Modern Pro Tour Recap

Hello there and welcome back. Today we have some fresh Modern data from the Pro Tour to look at, so let’s dive in! First of all, let’s have look at the metagame percentages recorded on Wizards‘ homepage.

Pro Tour Rivals of Ixalan metagame

The Archetype Breakdown – click to see full graph

 

Yeah, that’s an insane amount of diversity ranging from 1% to just below 10%. Going in, a lot of people were afraid that we would see a top heavy metagame with too many Tron lands and too many one mana 9/9’s, but those people sure got a pleasant surprise. The strength of Modern in a casual FNM and a competitive Grand Prix has always been the diversity, but at the professional level we have a tad more unstable track record until this Pro Tour. I think everyone from the players and spectators to Wizards them selves are beyond content with the outcome. My gut feeling is that Modern on the Pro Tour is here to stay this time.

The players who managed to win half of their matches or more on day one got to play 10 rounds of Modern total. Up next are the decks that managed to win eight or more matches, and there are a few sweet pieces of tech I would like to highlight.

2 Tron
2 Lantern Control
2 Grixis Shadow
Abzan Midrange
Blue/White Control
Bogles
Traverse Shadow
Grixis Control
Storm
Eldrazi Tron
Affinity
Burn
White/Black Eldrazi
Humans
Black/Red Hollow One

8-2 or better decklists

Unsurprisingly, Corey Burkhart sleeved up Grixis Control this event and managed to best eight of his ten opponents. Winning with controlling decks in Modern is no easy task, but he clearly got something right for this weekend. Looking at his decklist, you will notice he plays no less than 25 lands and a full playset of Field of Ruin. Traditionally, three-color control decks have had a horrible Tron matchup and no good way to fix this. Tectonic Edge was too much of a setback for their own gameplan, and no matter how many copies of Fulminator Mage you packed in your sideboard, the bad guys would always win.

Field of Ruin lets you disrupt Tron lands and Valakut, the Molten Pinnacle while not setting you back manawise in your mana hungry control deck deck. In a recorded deck tech from the Pro Tour, Corey said that cutting the Serum Visions was a great change because playing it looking for lands felt too clunky in a blazing fast format like Modern. For me, control is suddenly much more interesting because I can now almost freeroll a playable big mana matchup that used to be a huge concern.

Yet another Grixis deck, whose pilot decided that Serum Visions and Opt are too slow, is Ben Friedman with his Grixis Shadow deck. He added a playset of Mishra’s Bauble to make sure he hits his land drops, builds a graveyard for Gurmag Angler and gets a little free information along the way. This version of Death’s Shadow wants blue because of Stubborn Denial, Snapcaster Mage and the blue Dark Ritual (Corey’s reference to the synergy with delve spells) Thought Scour. Red adds Temur Battle Rage to close out combo decks or boardstate decks like Devoted Company and Affinity, but also some flexible sideboard cards in Kolaghan’s Command and Rakdos Charm. I really like this build instead of the traditional Grixis lists and the four color Traverse versions.

----------------

• _Exercise task_
Pick up the Modern Pro Tour recap after its last sentence and keep writing it. The listing that follows comes from a source unrelated to the Modern Pro Tour recap.

• _Given data_
----------------

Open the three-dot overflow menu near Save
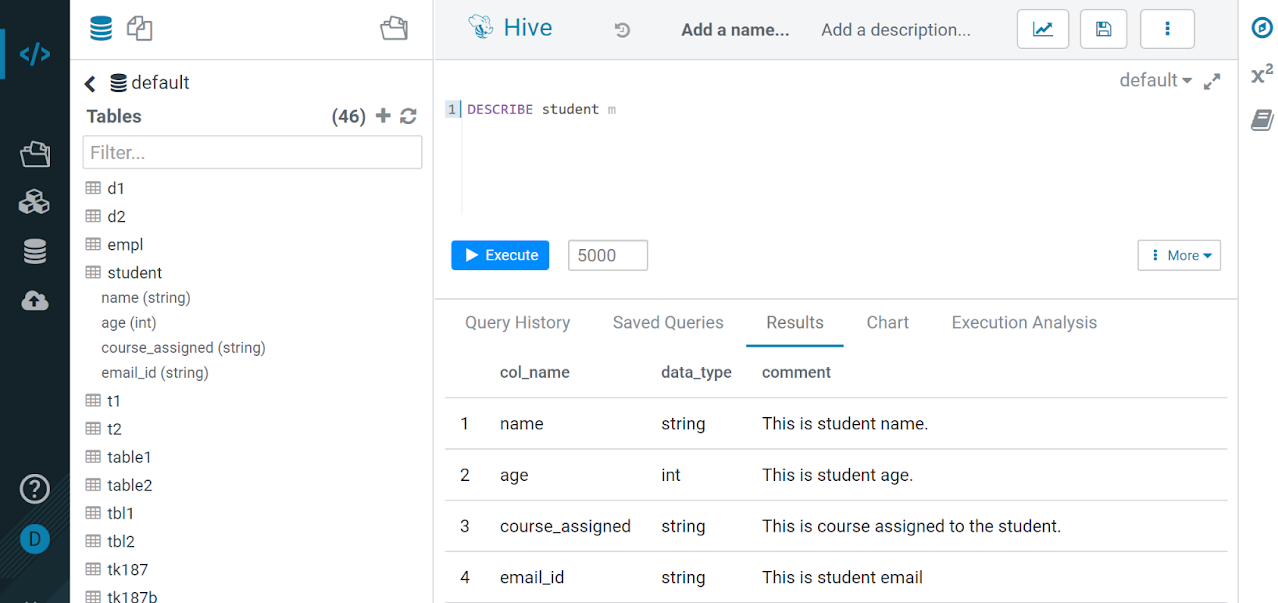Screen dimensions: 1278x603 tap(1167, 29)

----------------

• _The result_
Looking at the top 8, we were blessed with seven different decks and a truck load of interesting matchups. When the dust settled, Luis Salvatto was standing tall with the trophy in one hand and his Lantern of Insight in the other. Huge congratulations to him! Here are the eight decks that battled on Sunday:

2 Humans
1 Lantern Control
1 Mardu Midrange
1 Blue/Red Control
1 Black/Red Hollow One
1 Abzan Midrange
1 Traverse Shadow

Top 8 decklists

In my preview before the tournament, I talked about how Izzet Control decks were not controlling enough to win without a combo and how all the combo options were bad. I even said that Izzet equals Blood Moon, but Pascal Vieren wouldn’t listen to that kind of nonsense. He ran the tables with his deadly duo of Young Pyromancer and Thing in the Ice all the way to the semi finals with a combination of Izzet cards we have not seen before.

Blue/Red Control by Pascal Vieren

Creatures (10)
Snapcaster Mage
Young Pyromancer
Thing in the Ice

Spells (28)
Serum Visions
Ancestral Vision
Roast
Opt
Lightning Bolt
Spell Snare
Abrade
Remand
Mana Leak
Electrolyze
Cryptic Command
Logic Knot
Lands (22)
Scalding Tarn
Flooded Strand
Misty Rainforest
Polluted Delta
Steam Vents
Spirebluff Canal
Sulfur Falls
Snow-Covered Island
Snow-Covered Mountain
Island
Field of Ruin

Sideboard (15)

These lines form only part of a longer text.